> Texte fourni:
Le mouvement antispéciste fait régulièrement la une des médias suisses. D’autre part, les tribunaux ont régulièrement à connaître des causes dans lesquelles ses militant·e·s sont parties, notamment parce que des procédures pénales ont été ouvertes à leur encontre, ou parce qu’ils ou elles ont déposé des recours contre des ingérences dans l’exercice de leur droit de manifester.
Entre septembre 2019 et janvier 2020, le Tribunal fédéral a admis trois recours soumis par des personnes physiques ou morales se réclamant de l’antispécisme. Le Tribunal fédéral a ainsi constaté l’illicéité d’une autorisation de tenir un rassemblement à Genève en raison de conditions trop strictes imposées à l’association Pour l’égalité animale (PEA), organisatrice de l’événement 1. Quelques semaines plus tard, la Haute Cour a ordonné qu’un militant antispéciste, en détention préventive depuis dix mois, soit libéré avec des mesures de substitution 2. Cette même juridiction a enfin constaté que l’interdiction de l’utilisation d’un mégaphone durant un rassemblement antispéciste à Vevey violait la Constitution fédérale 3.
Mais qu’est-ce que l’antispécisme? S’agit-il d’une conviction protégée par la liberté de croyance? Et, si tel est le cas, quels sont les enjeux pour les autorités administratives et judiciaires?
Il est très probable qu’une juridiction suisse devra bientôt se prononcer sur la protection des convictions antispécistes. La présente contribution vise à faciliter l’examen de ces questions en connaissance de cause et à l’aune des exigences du droit international et, en particulier, de la jurisprudence de la Cour européenne des droits de l’homme.

> Consignes:
1: Pour chacune des affirmations suivantes, indiquez si elle concorde avec l’extrait sur l’antispécisme en répondant par oui ou par non, puis citez mot pour mot les termes de l’extrait qui tranchent la question. (a) Le Tribunal fédéral a admis trois recours entre septembre 2019 et janvier 2020. (b) Le militant antispéciste libéré se trouvait en détention préventive depuis six mois. (c) L’interdiction du mégaphone visait un rassemblement antispéciste tenu à Genève.
2: Recopiez sans modification le passage de l’extrait sur l’antispécisme qui s’étend de « Entre septembre 2019 » à « Constitution fédérale 3. », bornes incluses.

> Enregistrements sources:

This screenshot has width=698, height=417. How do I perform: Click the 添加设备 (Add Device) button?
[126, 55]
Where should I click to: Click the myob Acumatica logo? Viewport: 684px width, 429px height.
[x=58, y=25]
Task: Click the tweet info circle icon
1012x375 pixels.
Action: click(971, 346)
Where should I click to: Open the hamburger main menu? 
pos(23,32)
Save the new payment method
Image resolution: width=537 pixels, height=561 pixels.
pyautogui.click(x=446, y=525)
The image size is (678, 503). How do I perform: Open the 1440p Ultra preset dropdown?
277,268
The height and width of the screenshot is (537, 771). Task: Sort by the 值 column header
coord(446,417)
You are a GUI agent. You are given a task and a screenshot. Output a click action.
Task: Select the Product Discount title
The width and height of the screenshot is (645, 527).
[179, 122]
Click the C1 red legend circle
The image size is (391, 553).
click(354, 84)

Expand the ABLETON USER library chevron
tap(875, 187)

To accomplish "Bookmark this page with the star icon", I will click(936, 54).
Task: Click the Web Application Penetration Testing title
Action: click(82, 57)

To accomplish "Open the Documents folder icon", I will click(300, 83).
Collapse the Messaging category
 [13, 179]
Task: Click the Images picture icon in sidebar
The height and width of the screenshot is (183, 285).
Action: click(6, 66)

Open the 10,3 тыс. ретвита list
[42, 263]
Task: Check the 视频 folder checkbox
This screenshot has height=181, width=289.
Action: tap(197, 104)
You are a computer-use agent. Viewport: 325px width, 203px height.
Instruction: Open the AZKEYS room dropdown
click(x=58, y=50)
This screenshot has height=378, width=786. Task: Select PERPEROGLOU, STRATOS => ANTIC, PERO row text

> Corrigé:
1:
(a) Oui : « Entre septembre 2019 et janvier 2020, le Tribunal fédéral a admis trois recours ».
(b) Non : « en détention préventive depuis dix mois ».
(c) Non : « l’interdiction de l’utilisation d’un mégaphone durant un rassemblement antispéciste à Vevey violait la Constitution fédérale ».

2:
Entre septembre 2019 et janvier 2020, le Tribunal fédéral a admis trois recours soumis par des personnes physiques ou morales se réclamant de l’antispécisme. Le Tribunal fédéral a ainsi constaté l’illicéité d’une autorisation de tenir un rassemblement à Genève en raison de conditions trop strictes imposées à l’association Pour l’égalité animale (PEA), organisatrice de l’événement 1. Quelques semaines plus tard, la Haute Cour a ordonné qu’un militant antispéciste, en détention préventive depuis dix mois, soit libéré avec des mesures de substitution 2. Cette même juridiction a enfin constaté que l’interdiction de l’utilisation d’un mégaphone durant un rassemblement antispéciste à Vevey violait la Constitution fédérale 3.